16 Jul, GFT – more info here

4. Charlotte Prodger: SaF05

Do you look enviously across to Venice every two years and wish you could soak up the work at the Biennale? In a first, the Biennale will be coming to you as the newly commissioned Scotland + Venice work is touring across Scotland while it’s also currently on international display at the world’s greatest celebration of visual art.

The Scotland + Venice piece for 2019 is the new single-channel video work from Glasgow-based artist Charlotte Prodger. Last year Prodger made a major splash by winning the Turner Prize for BRIDGIT, a series of film vignettes shot on an iPhone. Prodger’s new film, the final part of a trilogy that includes BRIDGIT and 2015’s Stoneymollan Trail, builds upon their past explorations of subjectivity, self-determination, and queerness, and was developed at Cove Park on the Rosneath Peninsula.

This screening will include a short trailer documenting the project's development and will be introduced by members of the Scotland + Venice team.

3 Jul, GFT - more info here

5. Mean Girls 

Still one of the best teen movies this century, and the most quotable ("It's not my fault you're, like, in love with me or something!"), Mean Girls is the centrepiece to the latest House Guest season from Filmhouse, which this month sees standup Daniel Sloss take over the Edinburgh cinema in July.

Mean Girls’ violence is all verbal, but if it’s actual brute force you're after, Sloss’s lineup has it in spades. There’s MMA tear-jerker The Warrior, prison football smackdown The Longest Yard, brutal gameplay in Tag and the balletic martial arts mayhem of The Raid. If it wasn’t already clear Sloss is a total lad, he’s thrown in a Christopher Nolan movie (The Prestige).

11 Jul-7 Aug, Filmhouse – more info here

6. One Cut of the Dead

Think there’s nothing left to be done with the zombie films at this point? Then you’ve clearly not seen Shin’ichirô Ueda’s One Cut of the Dead.

The premise has meta-ingenuity. The setting is a film location in and around an abandoned processing plant where a low-budget zombie movie is being shot. To add realism to the set, a real-life zombie apocalypse breaks out among the crew, leaving the actors, the kick-arse makeup artist and the industrious cameraman (who keeps the camera rolling and whose found footage we’re supposedly watching) to fight off the horde. Then the film diverts off in even more meta directions than you might imagine. A film that needs to be watched with an audience: preferably one with no clue where the film is headed.

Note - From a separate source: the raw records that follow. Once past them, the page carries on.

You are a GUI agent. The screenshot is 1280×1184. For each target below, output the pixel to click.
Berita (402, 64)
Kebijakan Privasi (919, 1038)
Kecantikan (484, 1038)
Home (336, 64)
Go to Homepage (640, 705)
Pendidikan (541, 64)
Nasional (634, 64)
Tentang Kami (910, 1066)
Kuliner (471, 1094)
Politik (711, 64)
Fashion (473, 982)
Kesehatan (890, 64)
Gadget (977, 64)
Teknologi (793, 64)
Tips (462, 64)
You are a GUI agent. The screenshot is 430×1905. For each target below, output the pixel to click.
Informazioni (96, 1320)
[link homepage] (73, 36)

26 Jul, Filmhouse – more info here

7. Child’s Play

The Child’s Play remake is now in cinemas, which imagines a killer doll is created when a disgruntled factory employee surreptitiously disables the safety protocols on one of the new hi-tech “Buddi” dolls on the assembly line. The notorious 1987 original’s setup is a bit more fantastical: a serial killer uses a voodoo ritual to transfer his soul into a doll in an effort to escape the police.

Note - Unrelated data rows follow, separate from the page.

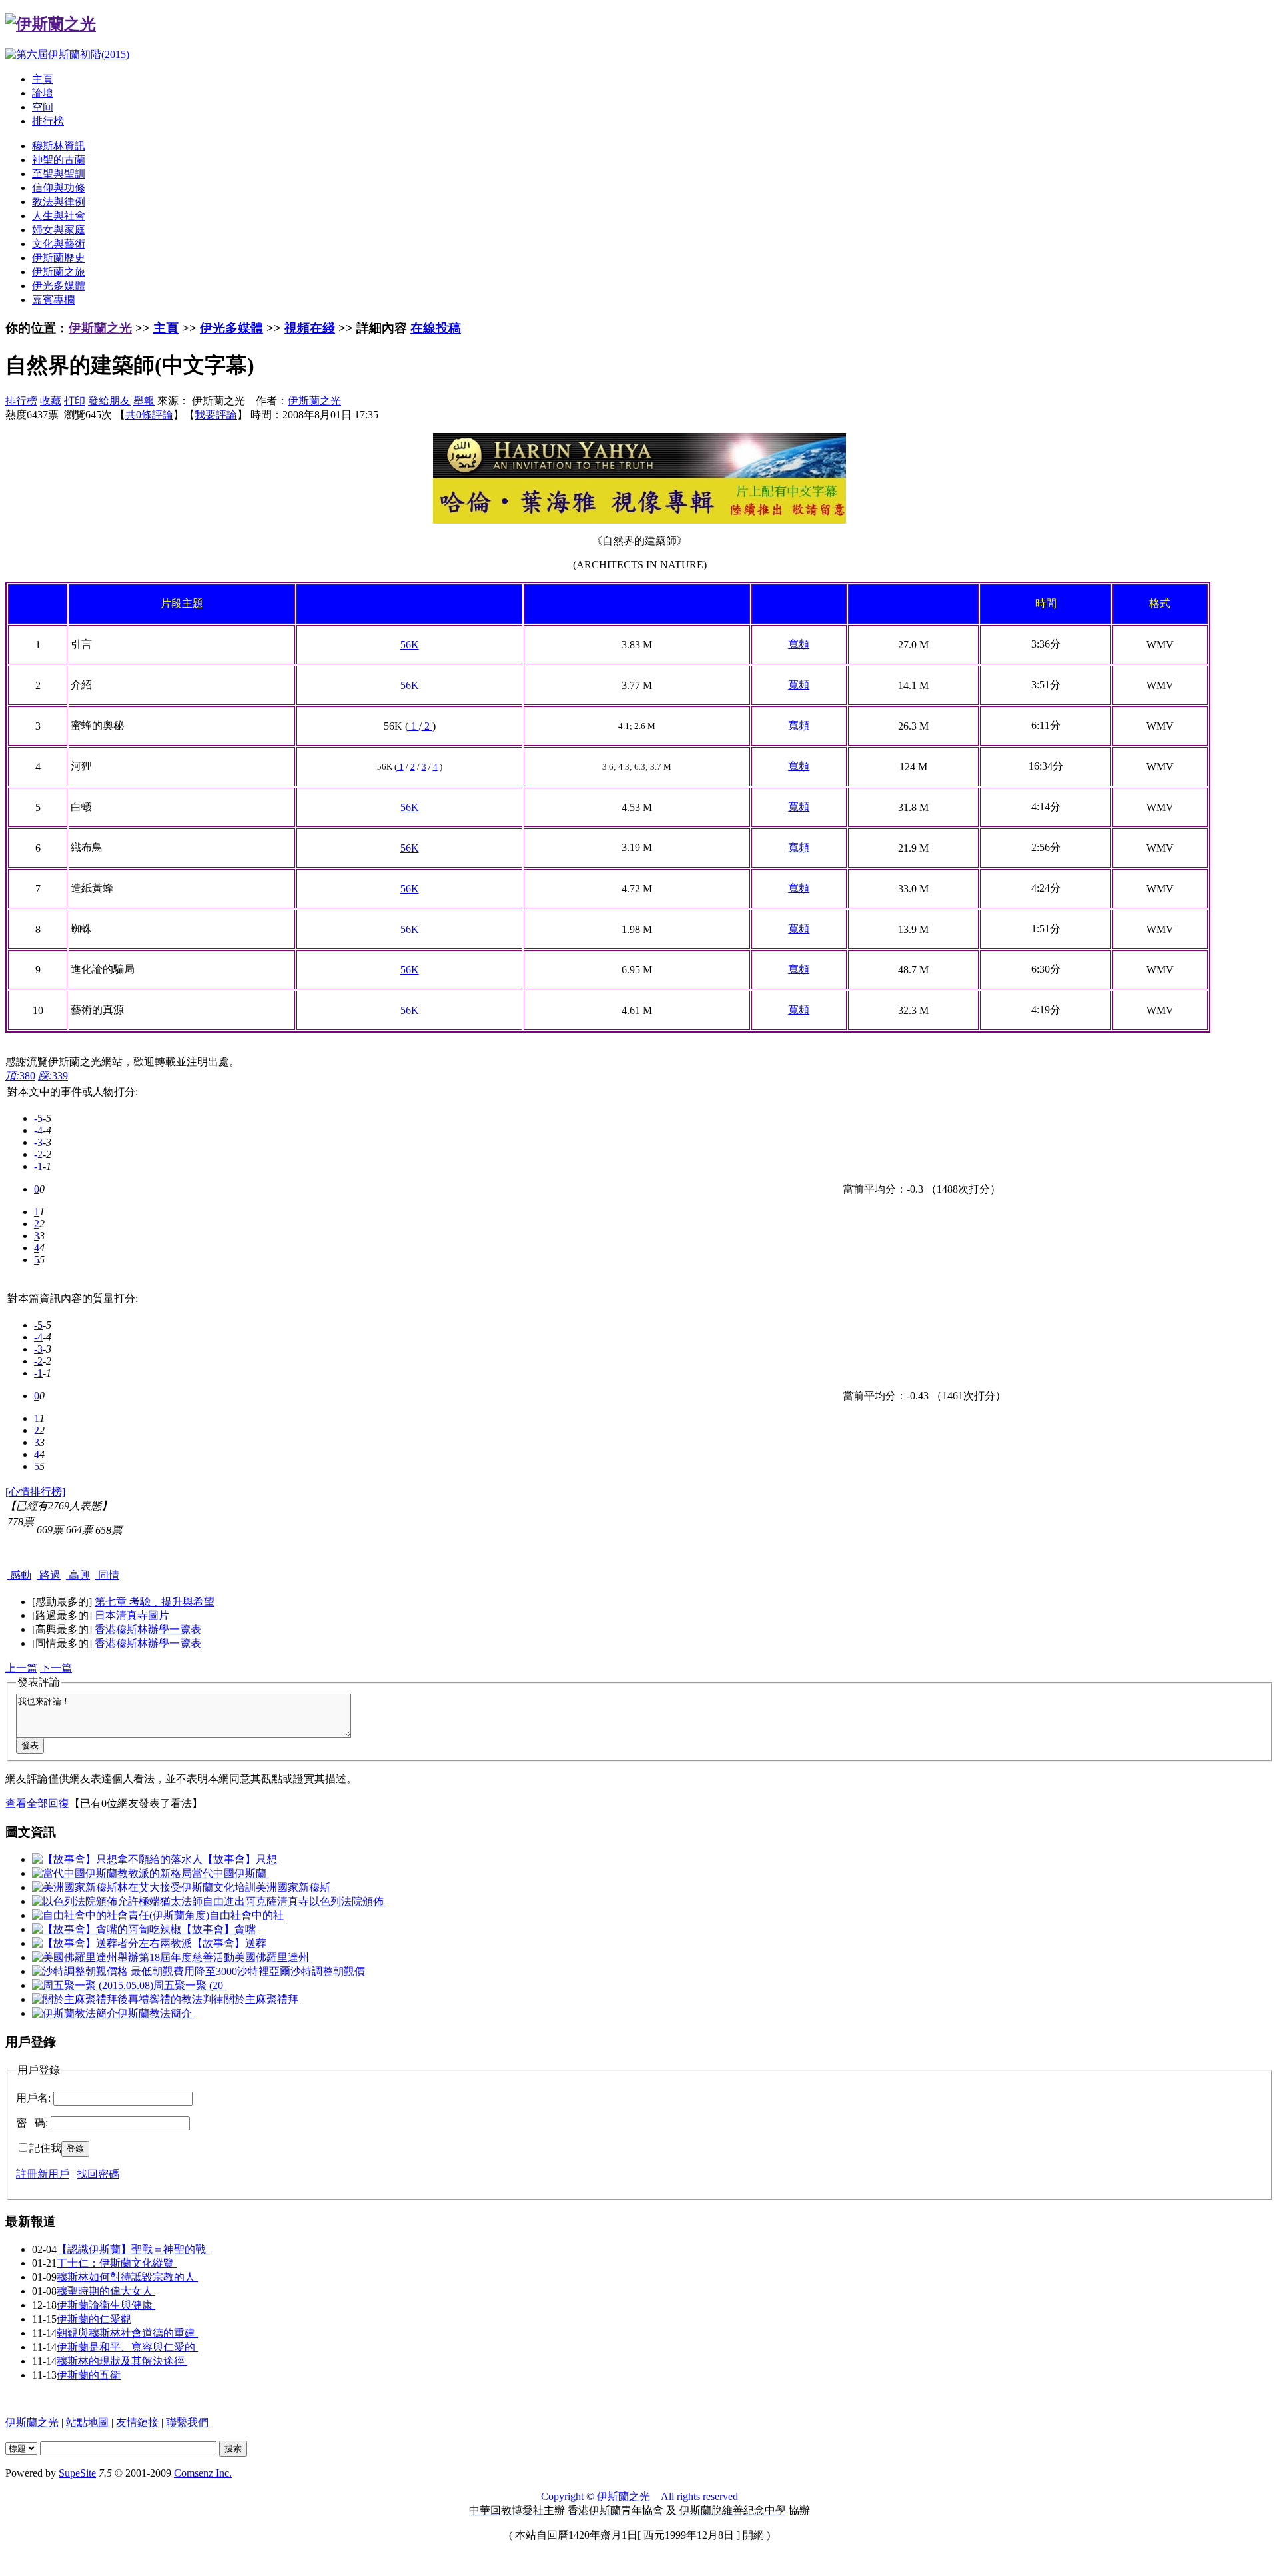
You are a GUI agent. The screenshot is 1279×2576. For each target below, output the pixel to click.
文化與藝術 (58, 243)
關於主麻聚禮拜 (262, 1999)
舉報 (144, 400)
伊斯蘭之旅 (58, 271)
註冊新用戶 (42, 2174)
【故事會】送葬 (230, 1943)
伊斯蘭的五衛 (89, 2375)
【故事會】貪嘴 (219, 1929)
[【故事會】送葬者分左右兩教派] (112, 1943)
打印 (74, 400)
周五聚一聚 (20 (189, 1985)
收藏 (50, 400)
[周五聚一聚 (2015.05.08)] (92, 1985)
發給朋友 (109, 400)
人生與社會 (58, 215)
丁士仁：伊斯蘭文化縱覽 (117, 2263)
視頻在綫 (309, 328)
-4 (38, 1130)
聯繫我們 (187, 2422)
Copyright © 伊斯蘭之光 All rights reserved (639, 2496)
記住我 (45, 2148)
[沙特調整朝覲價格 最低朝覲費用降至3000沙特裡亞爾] (161, 1971)
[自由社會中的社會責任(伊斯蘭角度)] (120, 1915)
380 (20, 1075)
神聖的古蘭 (58, 159)
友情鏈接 (137, 2422)
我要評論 (216, 414)
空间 (42, 107)
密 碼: (32, 2122)
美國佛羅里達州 (273, 1957)
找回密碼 (98, 2174)
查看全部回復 (37, 1803)
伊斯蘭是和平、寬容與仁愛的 (127, 2347)
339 (53, 1075)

You can compare and contrast when Uncanny Valley bring a 35mm print of 1987's Child’s Play to Filmhouse this month.

12 Jul, Filmhouse – more info here

8. Predator at Open-Air Cinema

Arnold Schwarzenegger leads an elite military force on a mission to save hostages in the guerrilla-held territory of a Central American country, but ends up being turned into the prey of a game hunting extraterrestrial with the face not even a mother could love.

Many have tried to recapture the feverish action thrills of the first Predator but none have come close to John McTiernan’s fat-free direction and the chemistry of the cast, who also include Carl Weathers, Jesse Ventura and Shane Black (who made the most recent woeful film in the franchise).

You can catch it on the big screen at Queen’s Park on 14 July – try to resist the temptation to scream "get to the choppa!" before running into the Queen’s Park bushes. Two other great sweaty jungle movies screen over the same weekend: Jurassic Park (12 Jul) and Jumanji (13 Jul).